I am trying to develop F# type provider.
It provides some DTOs (with the structure described in some external document) and a set of methods for processing them. The processing algorithm is based on reflection, and I want to have a single quotation representing it.
Generally, this algorithm must pass all method call arguments to the already written function serialize: obj -> MySerializationFormat
, storing all results in a list, so I getting a value of MySerializationFormat list
.
Code sample below shows, how I tried to do that for first time:
let serialize (value: obj) = ...
let processingCode: Expr list -> Expr =
fun args ->
let serializeArgExpr (arg: Expr) = <@ serialize %%arg} @>
let argsExprs = List.map serializeArgExpr args
let serializedArgList =
List.foldBack (fun head tail -> <@ (%head) :: (%tail)@>) argsExprs <@ [] @>
// futher processing
At that point I faced with exception: In function serializeArgExpr
the actual type of value in arg: Expr
may vary, it can be some primitive type (e.g string
, int
, float
), or some provided type. The problem is %%
operator treats that arg
as an expression of the obj
type. Type check is performed on that line in Microsoft.FSharp.Quotations.Patterns module, in function fillHolesInRawExpr
.
So, as the actual type of my term not matched the treated type for "hole" in the quotation, it throws invalidArg
.
I have tried several technics to avoid these exceptions with casting operations in my quotation, but they don't work. Then I found Expr.Coerce(source, target)

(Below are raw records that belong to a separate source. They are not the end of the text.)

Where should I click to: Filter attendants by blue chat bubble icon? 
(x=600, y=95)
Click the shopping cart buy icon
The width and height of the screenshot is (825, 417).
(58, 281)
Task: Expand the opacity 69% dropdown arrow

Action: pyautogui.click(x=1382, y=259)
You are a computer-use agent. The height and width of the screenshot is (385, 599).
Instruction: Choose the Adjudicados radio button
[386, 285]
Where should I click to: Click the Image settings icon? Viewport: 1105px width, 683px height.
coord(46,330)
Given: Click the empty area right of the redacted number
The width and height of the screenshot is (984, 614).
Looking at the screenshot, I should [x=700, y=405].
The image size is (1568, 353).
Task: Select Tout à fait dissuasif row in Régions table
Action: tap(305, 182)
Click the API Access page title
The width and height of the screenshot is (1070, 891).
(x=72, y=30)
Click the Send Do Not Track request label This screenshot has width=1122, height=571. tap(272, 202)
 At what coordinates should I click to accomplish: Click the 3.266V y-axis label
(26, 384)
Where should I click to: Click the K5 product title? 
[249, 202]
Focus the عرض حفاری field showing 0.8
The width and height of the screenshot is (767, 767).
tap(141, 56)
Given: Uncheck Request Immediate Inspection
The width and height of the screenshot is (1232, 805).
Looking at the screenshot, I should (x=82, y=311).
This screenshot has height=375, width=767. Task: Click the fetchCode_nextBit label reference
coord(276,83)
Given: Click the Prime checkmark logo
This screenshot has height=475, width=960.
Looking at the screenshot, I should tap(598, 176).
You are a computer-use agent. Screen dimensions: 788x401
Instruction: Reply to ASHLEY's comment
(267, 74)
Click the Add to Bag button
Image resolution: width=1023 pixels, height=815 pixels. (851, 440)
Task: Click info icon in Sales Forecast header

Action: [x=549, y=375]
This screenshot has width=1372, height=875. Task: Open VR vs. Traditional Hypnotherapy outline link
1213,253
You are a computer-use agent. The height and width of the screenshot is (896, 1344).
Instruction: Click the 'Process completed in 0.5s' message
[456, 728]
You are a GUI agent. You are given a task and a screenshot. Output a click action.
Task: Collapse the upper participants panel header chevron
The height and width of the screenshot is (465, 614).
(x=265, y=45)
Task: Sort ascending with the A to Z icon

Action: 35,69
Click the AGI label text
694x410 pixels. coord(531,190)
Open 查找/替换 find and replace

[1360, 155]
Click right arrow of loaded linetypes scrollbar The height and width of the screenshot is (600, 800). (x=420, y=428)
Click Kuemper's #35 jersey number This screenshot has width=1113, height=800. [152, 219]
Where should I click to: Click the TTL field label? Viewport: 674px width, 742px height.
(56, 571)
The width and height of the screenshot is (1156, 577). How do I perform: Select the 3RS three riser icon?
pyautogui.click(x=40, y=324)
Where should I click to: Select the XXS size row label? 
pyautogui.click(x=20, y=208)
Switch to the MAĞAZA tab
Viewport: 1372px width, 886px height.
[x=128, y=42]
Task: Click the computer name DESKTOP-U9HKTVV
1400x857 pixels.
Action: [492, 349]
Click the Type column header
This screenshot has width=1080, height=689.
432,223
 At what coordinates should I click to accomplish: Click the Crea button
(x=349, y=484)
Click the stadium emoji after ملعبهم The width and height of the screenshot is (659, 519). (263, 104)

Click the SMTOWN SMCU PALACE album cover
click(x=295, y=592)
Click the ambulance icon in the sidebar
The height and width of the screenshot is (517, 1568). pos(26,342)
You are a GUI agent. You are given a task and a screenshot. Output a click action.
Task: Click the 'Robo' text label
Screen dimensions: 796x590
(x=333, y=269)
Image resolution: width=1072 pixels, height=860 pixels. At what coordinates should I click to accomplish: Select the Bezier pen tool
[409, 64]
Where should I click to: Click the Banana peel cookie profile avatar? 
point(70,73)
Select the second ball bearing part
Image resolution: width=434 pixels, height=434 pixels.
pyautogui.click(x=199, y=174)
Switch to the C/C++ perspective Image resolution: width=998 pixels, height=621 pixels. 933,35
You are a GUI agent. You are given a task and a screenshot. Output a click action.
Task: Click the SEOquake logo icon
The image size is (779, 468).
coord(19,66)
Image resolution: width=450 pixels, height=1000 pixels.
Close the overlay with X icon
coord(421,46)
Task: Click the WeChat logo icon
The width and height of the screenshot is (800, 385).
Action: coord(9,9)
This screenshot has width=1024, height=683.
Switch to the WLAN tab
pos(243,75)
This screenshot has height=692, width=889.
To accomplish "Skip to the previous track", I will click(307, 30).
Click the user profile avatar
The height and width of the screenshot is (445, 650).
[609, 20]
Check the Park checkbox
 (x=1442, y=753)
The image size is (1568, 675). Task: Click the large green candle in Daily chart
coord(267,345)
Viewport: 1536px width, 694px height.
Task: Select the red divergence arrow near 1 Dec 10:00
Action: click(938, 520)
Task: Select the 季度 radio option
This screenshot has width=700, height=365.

function, which looks like solving my problem. I have changed the code of serializeArgExpr
to something like that:
let serializeArgExpr (arg: Expr) =
let value' = Expr.Coerce(value, typeof<obj>)
<@ serialize %%value' } @>
Then faced a new strange exception:
The design-time type (point to a code line that uses my
processingCode
) utilized by a type provider was not found in the target reference assembly set
For me, it seems that my problem is to cast the type of value in any input Expr
to an obj
type. Thank you for diving in and trying to help.